Start DOCUMENT SEGMENT
# Prove Cauchy sequence & find bounds on limit

1. Sep 11, 2005

### *melinda*

Here's the problem statement:

Prove that $x_1,x_2,x_3,...$ is a Cauchy sequence if it has the property that $|x_k-x_{k-1}|<10^{-k}$ for all $k=2,3,4,...$. If $x_1=2$, what are the bounds on the limit of the sequence?

Someone suggested that I use the triangle inequality as follows:

let $n=m+l$
$$|a_n-a_m|=|a_{m+l}-a_m|$$
$$|a_{m+l}-a_m|\leq |a_{m+l}-a_{m+l-1}|+|a_{m+l-1}-a_{m+l-2}|+...+|a_{m+1}-a_m|$$

Now by hypothesis, $|a_k-a_{k-1}|<10^{-k}$, so

$$|a_{m+l}-a_m|<10^{-(m+l)}+10^{-(m+l-1)}+...+10^{-(m+1)}$$.
End DOCUMENT SEGMENT
Start EXTRACTED DATA
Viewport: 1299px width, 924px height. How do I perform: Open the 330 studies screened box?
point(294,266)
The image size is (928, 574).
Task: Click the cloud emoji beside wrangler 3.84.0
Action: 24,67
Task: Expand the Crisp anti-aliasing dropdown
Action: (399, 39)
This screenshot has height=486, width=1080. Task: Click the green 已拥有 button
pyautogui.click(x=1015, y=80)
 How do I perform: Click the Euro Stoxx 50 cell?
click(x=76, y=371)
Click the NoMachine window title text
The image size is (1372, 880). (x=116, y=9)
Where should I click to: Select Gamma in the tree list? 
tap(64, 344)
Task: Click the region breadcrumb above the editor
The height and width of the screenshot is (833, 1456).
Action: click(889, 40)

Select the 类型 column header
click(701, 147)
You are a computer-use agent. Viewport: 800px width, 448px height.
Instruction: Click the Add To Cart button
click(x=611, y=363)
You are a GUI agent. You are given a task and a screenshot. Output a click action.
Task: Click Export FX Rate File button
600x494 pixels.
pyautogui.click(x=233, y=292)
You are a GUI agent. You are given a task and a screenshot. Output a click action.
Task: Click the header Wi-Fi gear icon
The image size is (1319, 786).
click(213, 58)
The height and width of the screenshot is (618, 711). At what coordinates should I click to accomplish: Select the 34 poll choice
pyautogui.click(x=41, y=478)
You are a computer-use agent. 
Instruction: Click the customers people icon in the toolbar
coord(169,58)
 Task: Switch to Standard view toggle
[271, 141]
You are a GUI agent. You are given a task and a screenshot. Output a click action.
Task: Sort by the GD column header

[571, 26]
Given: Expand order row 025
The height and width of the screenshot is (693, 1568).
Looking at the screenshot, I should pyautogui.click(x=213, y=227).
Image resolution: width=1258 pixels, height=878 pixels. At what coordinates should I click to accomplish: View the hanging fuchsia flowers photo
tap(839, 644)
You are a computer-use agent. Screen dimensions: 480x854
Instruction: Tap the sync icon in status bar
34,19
End EXTRACTED DATA
(JOBS):
a) Do the following statements agree with the Cauchy sequence thread above? Answer yes or no for each, and quote the words from the thread that decide it.
(i) The problem gives the value of the first term as 2.
(ii) Someone suggested using the triangle inequality.
(iii) The stated property must hold for all k starting from 1.
b) Reproduce word for word everything in the Cauchy sequence thread from "# Prove Cauchy" down to "of the sequence?".
c) Answer these questions using the Cauchy sequence thread above.
(i) What is the username of the poster?
(ii) On what date was the post made?
(iii) What does the poster let n equal?

(RESPONSES TO THE TASKS):
a)
(i) Yes: "If $x_1=2$, what are the bounds on the limit of the sequence?"
(ii) Yes: "Someone suggested that I use the triangle inequality as follows:"
(iii) No: "for all $k=2,3,4,...$"

b)
# Prove Cauchy sequence & find bounds on limit

1. Sep 11, 2005

### *melinda*

Here's the problem statement:

Prove that $x_1,x_2,x_3,...$ is a Cauchy sequence if it has the property that $|x_k-x_{k-1}|<10^{-k}$ for all $k=2,3,4,...$. If $x_1=2$, what are the bounds on the limit of the sequence?

c)
(i) melinda
(ii) Sep 11, 2005
(iii) $m+l$